• [Record list]
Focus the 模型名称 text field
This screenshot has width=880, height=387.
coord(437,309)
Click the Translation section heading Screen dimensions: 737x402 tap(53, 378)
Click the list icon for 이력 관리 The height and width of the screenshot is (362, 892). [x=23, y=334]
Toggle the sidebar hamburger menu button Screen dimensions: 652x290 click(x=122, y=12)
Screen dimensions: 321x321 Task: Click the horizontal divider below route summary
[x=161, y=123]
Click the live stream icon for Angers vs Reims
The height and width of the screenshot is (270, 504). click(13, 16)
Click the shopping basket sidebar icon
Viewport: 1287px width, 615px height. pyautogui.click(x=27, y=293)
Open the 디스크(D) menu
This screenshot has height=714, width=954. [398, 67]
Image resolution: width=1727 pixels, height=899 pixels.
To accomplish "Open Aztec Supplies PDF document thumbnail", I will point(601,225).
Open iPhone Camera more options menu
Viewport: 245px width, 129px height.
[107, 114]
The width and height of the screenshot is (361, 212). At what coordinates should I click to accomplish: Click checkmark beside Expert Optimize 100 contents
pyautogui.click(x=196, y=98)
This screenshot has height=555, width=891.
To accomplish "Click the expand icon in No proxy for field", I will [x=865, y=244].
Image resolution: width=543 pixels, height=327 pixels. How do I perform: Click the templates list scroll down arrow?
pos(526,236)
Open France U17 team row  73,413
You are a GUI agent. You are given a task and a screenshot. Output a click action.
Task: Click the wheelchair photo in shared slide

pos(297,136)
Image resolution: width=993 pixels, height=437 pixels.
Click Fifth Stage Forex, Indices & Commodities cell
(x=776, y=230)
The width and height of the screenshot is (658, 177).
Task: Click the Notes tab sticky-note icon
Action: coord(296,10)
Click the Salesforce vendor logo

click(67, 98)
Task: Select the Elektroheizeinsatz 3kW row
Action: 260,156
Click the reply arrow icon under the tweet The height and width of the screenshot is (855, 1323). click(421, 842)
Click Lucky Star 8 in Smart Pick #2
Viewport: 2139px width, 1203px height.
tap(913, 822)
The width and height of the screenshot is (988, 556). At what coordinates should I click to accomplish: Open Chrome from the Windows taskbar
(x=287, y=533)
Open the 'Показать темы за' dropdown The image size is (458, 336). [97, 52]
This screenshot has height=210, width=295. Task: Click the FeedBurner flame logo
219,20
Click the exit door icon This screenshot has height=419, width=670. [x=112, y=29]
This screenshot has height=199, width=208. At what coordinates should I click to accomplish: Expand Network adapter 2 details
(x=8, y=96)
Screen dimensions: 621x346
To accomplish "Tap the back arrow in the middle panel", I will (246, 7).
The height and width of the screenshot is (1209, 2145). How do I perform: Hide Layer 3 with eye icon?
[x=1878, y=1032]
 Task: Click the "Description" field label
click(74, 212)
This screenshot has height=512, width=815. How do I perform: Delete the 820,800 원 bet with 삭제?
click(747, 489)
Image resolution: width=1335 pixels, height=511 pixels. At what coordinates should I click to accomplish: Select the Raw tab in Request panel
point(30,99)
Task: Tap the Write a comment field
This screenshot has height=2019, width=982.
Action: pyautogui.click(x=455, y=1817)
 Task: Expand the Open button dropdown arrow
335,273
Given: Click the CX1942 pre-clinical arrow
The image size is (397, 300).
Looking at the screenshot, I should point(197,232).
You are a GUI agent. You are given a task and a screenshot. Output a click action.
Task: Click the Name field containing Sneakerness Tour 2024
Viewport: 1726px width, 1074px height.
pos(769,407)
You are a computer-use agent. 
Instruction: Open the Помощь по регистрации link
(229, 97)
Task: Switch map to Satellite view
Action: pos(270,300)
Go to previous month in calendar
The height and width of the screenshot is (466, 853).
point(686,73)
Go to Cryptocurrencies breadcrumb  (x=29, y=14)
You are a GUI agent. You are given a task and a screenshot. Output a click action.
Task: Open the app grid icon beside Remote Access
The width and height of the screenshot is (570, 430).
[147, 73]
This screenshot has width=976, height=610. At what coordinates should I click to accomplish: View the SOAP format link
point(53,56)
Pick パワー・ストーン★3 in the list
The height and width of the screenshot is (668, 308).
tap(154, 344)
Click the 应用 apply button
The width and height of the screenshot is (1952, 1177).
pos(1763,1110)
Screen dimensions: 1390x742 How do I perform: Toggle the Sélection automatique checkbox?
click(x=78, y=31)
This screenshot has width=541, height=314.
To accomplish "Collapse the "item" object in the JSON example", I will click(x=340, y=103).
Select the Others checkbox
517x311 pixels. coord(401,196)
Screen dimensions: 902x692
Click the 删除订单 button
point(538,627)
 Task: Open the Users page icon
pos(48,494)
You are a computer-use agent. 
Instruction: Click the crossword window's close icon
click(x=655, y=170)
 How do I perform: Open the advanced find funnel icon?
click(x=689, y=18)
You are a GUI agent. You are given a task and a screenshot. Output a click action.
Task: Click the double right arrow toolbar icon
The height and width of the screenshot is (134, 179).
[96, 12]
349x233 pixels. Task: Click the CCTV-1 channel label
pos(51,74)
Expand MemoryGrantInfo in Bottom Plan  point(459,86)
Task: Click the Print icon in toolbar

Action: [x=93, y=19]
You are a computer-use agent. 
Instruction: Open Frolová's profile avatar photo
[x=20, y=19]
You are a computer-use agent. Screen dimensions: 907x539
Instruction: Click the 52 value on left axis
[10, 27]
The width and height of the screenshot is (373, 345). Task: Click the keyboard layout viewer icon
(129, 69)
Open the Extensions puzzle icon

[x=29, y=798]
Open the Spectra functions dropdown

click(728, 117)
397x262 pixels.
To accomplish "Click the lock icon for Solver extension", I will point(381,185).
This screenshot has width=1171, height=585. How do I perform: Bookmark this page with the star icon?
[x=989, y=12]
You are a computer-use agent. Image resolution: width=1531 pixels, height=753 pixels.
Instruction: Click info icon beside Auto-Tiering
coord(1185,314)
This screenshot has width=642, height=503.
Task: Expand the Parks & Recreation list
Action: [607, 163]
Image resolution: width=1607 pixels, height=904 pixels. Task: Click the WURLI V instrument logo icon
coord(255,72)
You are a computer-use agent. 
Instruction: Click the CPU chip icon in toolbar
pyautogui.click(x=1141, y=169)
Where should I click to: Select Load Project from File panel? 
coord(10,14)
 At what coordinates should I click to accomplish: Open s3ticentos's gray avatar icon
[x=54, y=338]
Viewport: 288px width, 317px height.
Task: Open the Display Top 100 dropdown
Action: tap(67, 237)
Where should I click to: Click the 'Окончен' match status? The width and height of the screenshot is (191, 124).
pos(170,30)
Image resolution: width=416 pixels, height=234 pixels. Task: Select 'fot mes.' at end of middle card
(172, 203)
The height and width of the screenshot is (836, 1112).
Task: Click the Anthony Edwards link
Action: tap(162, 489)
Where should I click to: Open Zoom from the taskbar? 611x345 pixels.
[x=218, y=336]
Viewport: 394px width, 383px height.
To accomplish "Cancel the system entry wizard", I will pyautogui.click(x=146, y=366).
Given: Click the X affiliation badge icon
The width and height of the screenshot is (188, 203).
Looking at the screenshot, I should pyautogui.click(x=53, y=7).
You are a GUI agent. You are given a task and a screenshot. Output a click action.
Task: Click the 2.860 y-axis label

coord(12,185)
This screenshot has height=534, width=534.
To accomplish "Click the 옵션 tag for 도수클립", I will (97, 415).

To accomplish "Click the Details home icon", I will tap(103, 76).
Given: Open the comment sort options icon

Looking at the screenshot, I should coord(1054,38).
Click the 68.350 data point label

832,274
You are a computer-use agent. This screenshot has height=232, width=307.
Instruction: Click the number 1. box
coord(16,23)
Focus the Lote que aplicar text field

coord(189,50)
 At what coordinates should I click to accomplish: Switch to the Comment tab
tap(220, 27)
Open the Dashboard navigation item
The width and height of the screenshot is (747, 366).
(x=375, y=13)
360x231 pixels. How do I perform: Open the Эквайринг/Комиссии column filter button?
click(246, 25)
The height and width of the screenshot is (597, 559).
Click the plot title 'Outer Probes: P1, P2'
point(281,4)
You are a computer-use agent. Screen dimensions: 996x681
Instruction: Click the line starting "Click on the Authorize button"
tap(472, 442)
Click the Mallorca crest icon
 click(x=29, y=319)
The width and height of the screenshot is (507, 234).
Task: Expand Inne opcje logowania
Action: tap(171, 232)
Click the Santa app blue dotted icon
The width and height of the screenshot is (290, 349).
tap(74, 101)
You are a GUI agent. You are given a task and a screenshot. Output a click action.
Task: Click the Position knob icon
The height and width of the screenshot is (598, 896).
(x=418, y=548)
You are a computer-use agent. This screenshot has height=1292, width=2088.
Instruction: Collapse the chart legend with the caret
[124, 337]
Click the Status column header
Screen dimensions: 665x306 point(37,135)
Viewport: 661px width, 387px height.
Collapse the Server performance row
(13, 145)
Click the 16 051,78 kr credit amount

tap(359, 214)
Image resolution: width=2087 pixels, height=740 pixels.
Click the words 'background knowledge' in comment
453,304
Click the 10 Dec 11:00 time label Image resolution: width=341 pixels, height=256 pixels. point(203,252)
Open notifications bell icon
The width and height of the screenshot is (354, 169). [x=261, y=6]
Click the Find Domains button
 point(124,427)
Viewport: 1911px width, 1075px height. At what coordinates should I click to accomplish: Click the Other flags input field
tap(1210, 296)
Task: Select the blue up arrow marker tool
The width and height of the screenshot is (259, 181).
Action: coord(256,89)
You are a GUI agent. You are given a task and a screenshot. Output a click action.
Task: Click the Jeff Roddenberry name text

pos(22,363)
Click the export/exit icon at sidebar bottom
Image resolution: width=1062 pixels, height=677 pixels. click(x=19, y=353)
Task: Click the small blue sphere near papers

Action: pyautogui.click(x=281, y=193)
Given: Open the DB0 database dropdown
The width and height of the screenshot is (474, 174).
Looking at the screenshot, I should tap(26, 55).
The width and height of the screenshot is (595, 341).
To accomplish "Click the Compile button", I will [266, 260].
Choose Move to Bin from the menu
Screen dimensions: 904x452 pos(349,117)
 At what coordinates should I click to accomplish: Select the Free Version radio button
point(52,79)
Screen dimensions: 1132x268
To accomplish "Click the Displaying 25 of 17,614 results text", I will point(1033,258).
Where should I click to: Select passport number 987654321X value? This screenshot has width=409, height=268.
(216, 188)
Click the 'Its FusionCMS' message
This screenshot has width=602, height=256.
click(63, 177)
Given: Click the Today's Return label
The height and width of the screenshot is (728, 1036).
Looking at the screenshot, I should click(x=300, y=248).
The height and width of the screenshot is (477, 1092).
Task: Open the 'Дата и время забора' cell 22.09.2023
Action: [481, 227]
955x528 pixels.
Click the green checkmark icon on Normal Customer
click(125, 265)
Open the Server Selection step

• [Written problem]
Quote the records word for word, from the line with "Click the Santa app blue dotted icon" through the line with "point(124,427)", both of those lines included.

• [Solution to the problem]
Click the Santa app blue dotted icon
The width and height of the screenshot is (290, 349).
tap(74, 101)
You are a GUI agent. You are given a task and a screenshot. Output a click action.
Task: Click the Position knob icon
The height and width of the screenshot is (598, 896).
(x=418, y=548)
You are a computer-use agent. This screenshot has height=1292, width=2088.
Instruction: Collapse the chart legend with the caret
[124, 337]
Click the Status column header
Screen dimensions: 665x306 point(37,135)
Viewport: 661px width, 387px height.
Collapse the Server performance row
(13, 145)
Click the 16 051,78 kr credit amount

tap(359, 214)
Image resolution: width=2087 pixels, height=740 pixels.
Click the words 'background knowledge' in comment
453,304
Click the 10 Dec 11:00 time label Image resolution: width=341 pixels, height=256 pixels. point(203,252)
Open notifications bell icon
The width and height of the screenshot is (354, 169). [x=261, y=6]
Click the Find Domains button
 point(124,427)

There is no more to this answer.